11 Oct An Interview with Author Satya Robyn
I came across this old interview, originally published in 2009, when Satya’s novel The Letters came out. I thought it made relevant reading, even now, so have decided to republish it. It’s unusual to talk about PR for writers, so I hope you find it interesting.
Satya, tell us about your novel, books and poetry
My debut novel, The Letters, is out now with Snowbooks, and the next two are coming out in August ’09 (The Blue Handbag) and Feb ’10 (Thaw). I also write poetry and ‘small stones’ – very short observational pieces.
I know that you have a number of blogs. Is this a creative outlet or part of a marketing plan?

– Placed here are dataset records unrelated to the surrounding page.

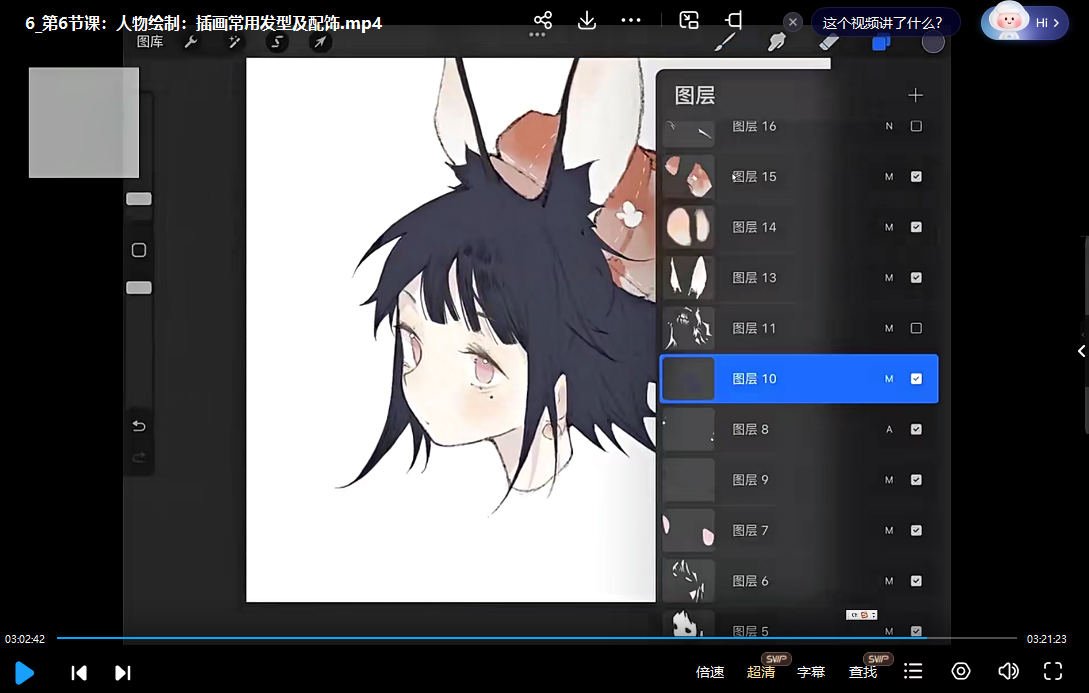Tap the undo arrow on the sidebar
This screenshot has height=693, width=1089.
pyautogui.click(x=138, y=425)
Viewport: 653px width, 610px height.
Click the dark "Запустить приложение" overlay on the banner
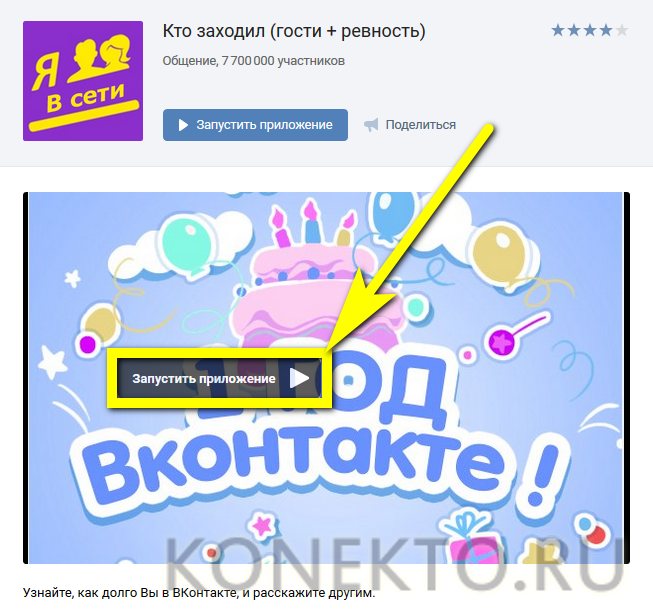(x=219, y=378)
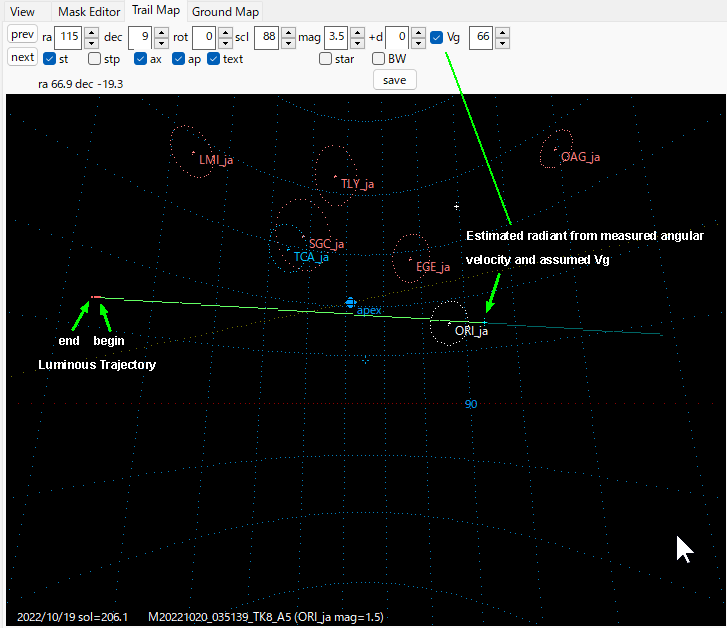Click the apex marker icon on the map

(350, 302)
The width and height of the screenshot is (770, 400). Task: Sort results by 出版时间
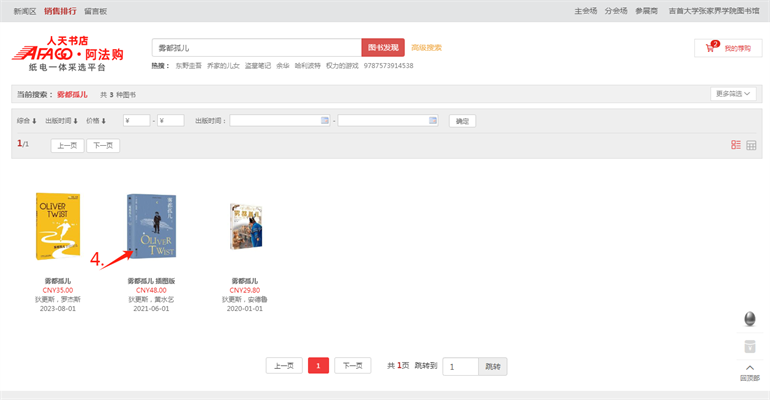coord(61,121)
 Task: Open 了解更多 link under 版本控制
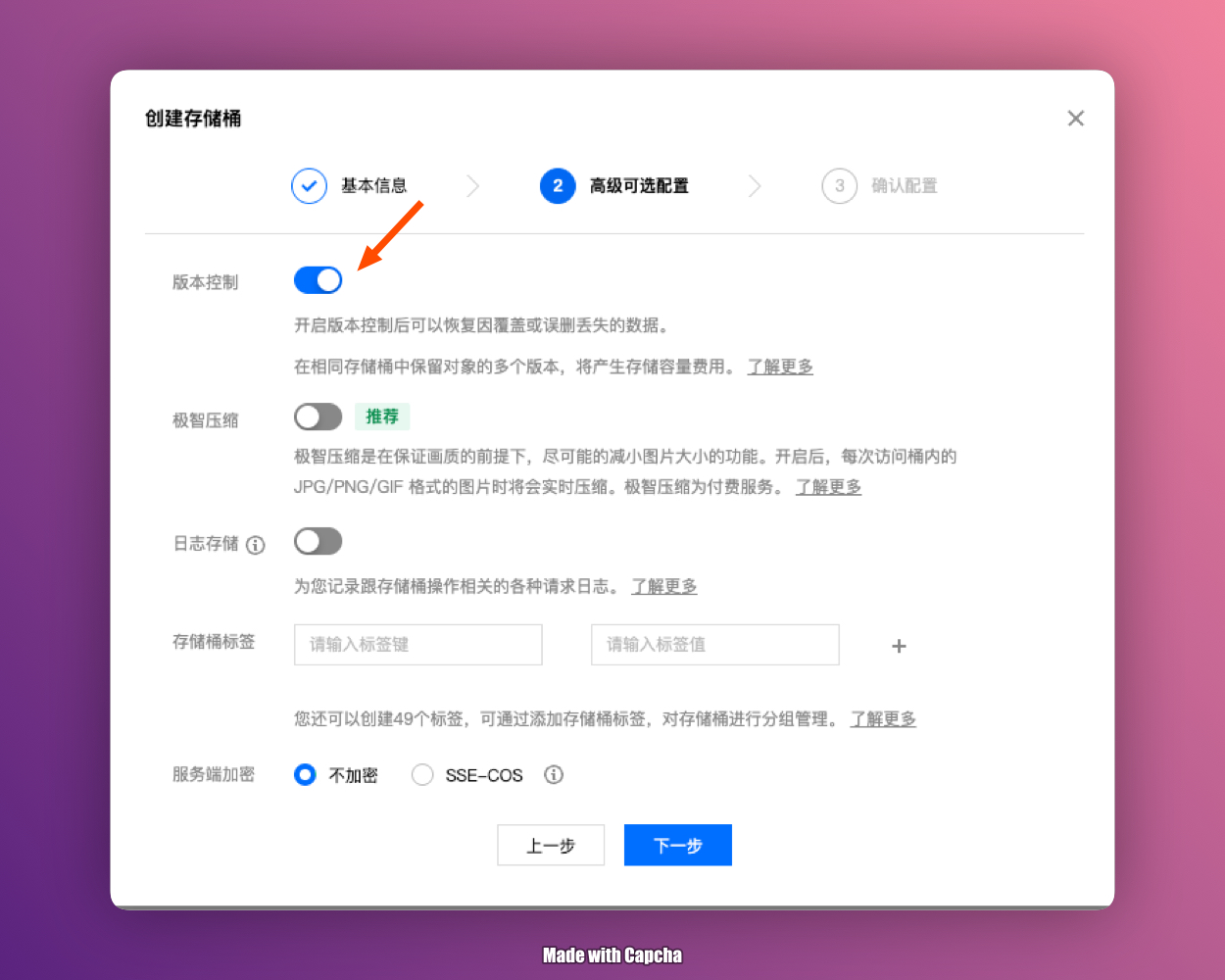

Both. I’ve found that the marketing that works best for me is the marketing I enjoy doing. I get a great amount of pleasure from writing my blogs, connecting with new people and getting feedback. I don’t think I ever write my blog because I think ‘I ought to be doing some marketing’.
I also see that you’ve done a few blog tours. Let us in on what a blog tour is.
A blog tour is like a normal book tour but instead of cities, you visit different people’s blogs. The advantage is I don’t have to leave my office! Usually the blog host will ask me questions about the book or about my writing process, and say what they thought about the book. It’s great fun.
What PR activities have you found that work for you and your work?
I think I’ve been able to grow an ‘audience’ over time (or become more visible) through doing various things – blogging, sending out weekly emails, writing articles, forming a group on Facebook… I do the things that suit me, which are mostly Internet based.
What PR activities are you undertaking for the publication of your novel – anything new?
Nothing new – I’ve sent out an email to my mailing list, I ran a competition and gave away ten books, I’m visiting 26 blogs on my blog tour, and I’m blogging about my experience of being published. And making my friends buy twenty books each (not really).
How much PR support do you get from your publishers, or are you left to do it pretty much alone.
Snowbooks’ experience is that getting the books into the major shops on promotions is the best way of shifting them, and so they focus their efforts on their relationship with the retailers etc. They managed to get The Letters in to The Paperback Preview, part of The Bookseller magazine, which is quite a scoop! I’ll also get exposure on their own blog.
You’ve self-published in the past, how have you found that?
It was a very helpful thing for me to do. I always intended to have my novels ‘traditionally’ published, but while I was waiting for this to happen it felt very empowering to publish ‘A Year of Questions’ and ‘small stones: a year of moments’ myself. I haven’t sold them in great numbers, and I think this is probably the experience of most self-published authors, but they also gave me some good practice at marketing and having my books ‘out in the world’.
What do you enjoy least about PR?
I haven’t had to do anything I haven’t wanted to do yet. Ask me again in a year?!
What’s been your highest point so far PR-wise?
Being featured in the Paperback Preview, and being on promotion in Waterstones.
And your lowest?
Nothing to complain about yet – isn’t all PR good PR?!
And social networking…do you do this and how useful have you found it? (e.g. Facebook, Twitter, etc)
I am on Facebook, and have a group attached to one of my blogs which I message weekly. Its been a great way of building relationships with authors or bloggers who’s work I admire. I am on Twitter too, but I cheat – I use Twitterfeed so my new blog posts get Twittered without me having to lift a finger.
What have you learnt about PR over the years?
My personal experience is that it’s important for me to be authentic, and to let people know about my work so they can decide whether they want to try it rather than seeing it as forcing them to read me. My experience is that it can take a long time to ‘build a following’ – maybe it would have been quicker if I’d been less authentic and more conscious of reaching a wider audience – I don’t know. It doesn’t matter to me – I love what I do, and I’ve got my publishing deal. It’s all good!
Can you link a rise in turn over book sales with PR?
Not yet – it’s too early – but again Snowbooks experience is that getting the books into shops works better than a good review or an advertising campaign. I think word of mouth is probably important for books too, but that will be up to my readers!
What advice do you have to give for anyone in a similar position?
Getting published had always been a ‘long term goal’ for me. I tried to focus on enjoying the process along the way, and made consistent efforts to find an agent/publisher and to start building my profile in the meantime. If you find something you enjoy doing, then marketing doesn’t feel like work.